Directly compairing floating point numbers for equality is *always* a bad
idea.

Only if the numbers are supposed to be the same number but are the result
of two different computations.

For example, you can find that a floating point value which is not a
NaN is not equal to itself.

I find this very surprising. And possibily wrong, ie against IEEE 754.
The explanation that followed made no sense to me. It would make sense for floating point values held in *different* variables, but not for the *same* variable. It seems to me that the gcc docs is spreading unnecessary FUD.
But I must be missing something...

I've heard this same explanation elsewere too. (Somebody saw this problem in production code). Apparently, the registers used in the FPU are oversized, and thus calculations performed there-in have morie bits than the datatype should. Thus when compairing a value in the register to the truncated value in the memory, they can be non-equal. I lack access to the IEEE 754 standard, and cannot make heads or tails of much of the ISO C standard when it talks about floating point numbers, so I'm not certain if this behavior violates either standard, but I've seen this documented more than once.

On the other hand, it is highly unlikely that the code listed would ever be affected by this, but it is still troubling.

I can't see how (x == x) could yield the incorrect answer. The warning that a number may not be equal to "itself" should probably be interpreted as meaning that two different computations of the same value, even if they are textually identical, may result in different answers.
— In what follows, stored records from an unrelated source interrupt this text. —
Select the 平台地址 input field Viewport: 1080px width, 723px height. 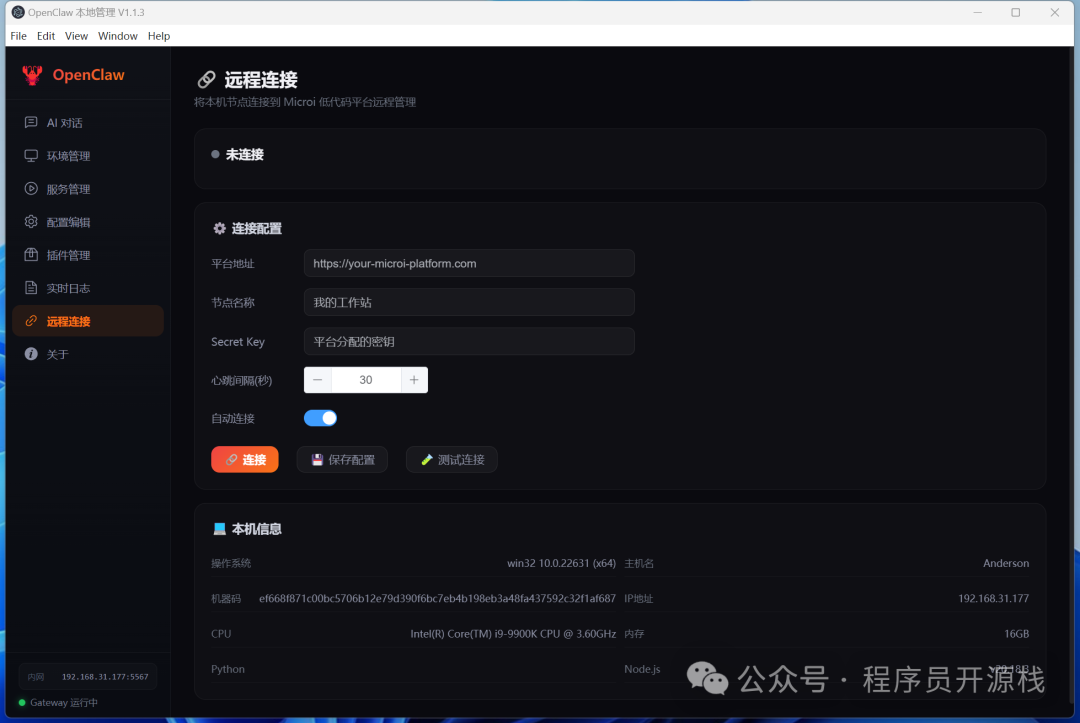click(x=469, y=263)
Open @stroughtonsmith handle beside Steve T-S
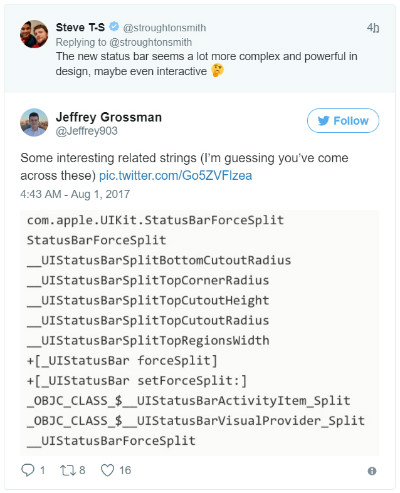The height and width of the screenshot is (493, 400). point(164,27)
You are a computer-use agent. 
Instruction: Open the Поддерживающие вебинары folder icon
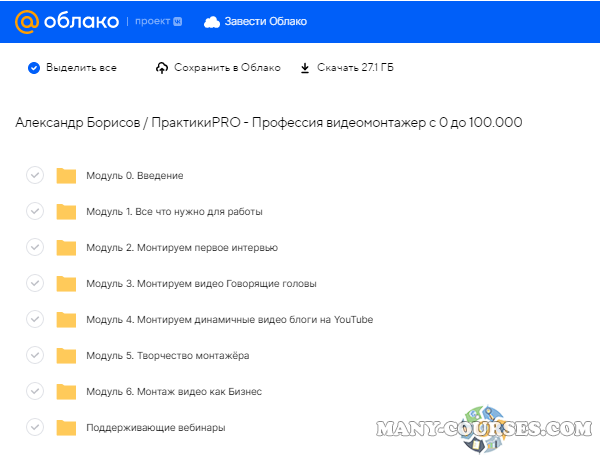[66, 428]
Consequently, the code:

double q;
q = 3.0/7.0
if (q == 3.0/7.0) printf("Equal!\n");
else printf("Not equal!\n");

might print either "Equal!" or "Not equal!". However, note that q is not compared to itself, but rather compared to a similar computation. (As the reference below mentions, the result may be different with different compiler settings; unless optimization is disabled, most C compilers would compute the value 3.0/7.0 at compile time.)

The example was taken from <http://cch.loria.fr/documentation/IEEE754/ACM/addendum.html>, and that link in turn comes from <http://www.vinc17.org/research/extended.en.html>. Those are both worth reading, and can be found in various places with various URLs.
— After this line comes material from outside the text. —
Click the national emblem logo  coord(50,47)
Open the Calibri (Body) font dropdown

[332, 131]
To cut to the chase, though, the particular behaviour (use of 80-bit internal precision on x86) is part of the floating point status; it can be set by (non-standard) library functions. Different OSs provide different default floating point modes. While it would be nice if standard numerical libraries worked regardless of the floating point mode, and deviation from this could well be considered a bug, the fact remains that many library implementations will fail in various ways if the floating point mode is not as they expect it to be.

Regardless, the use of floating point to store integers is not at all problematic, except possibly for the lack of an integer divide primitive. As long as a computation (and all intermediate computations) can be represented exactly in 53 bits, the result will be entirely predictable regardless of floating point mode.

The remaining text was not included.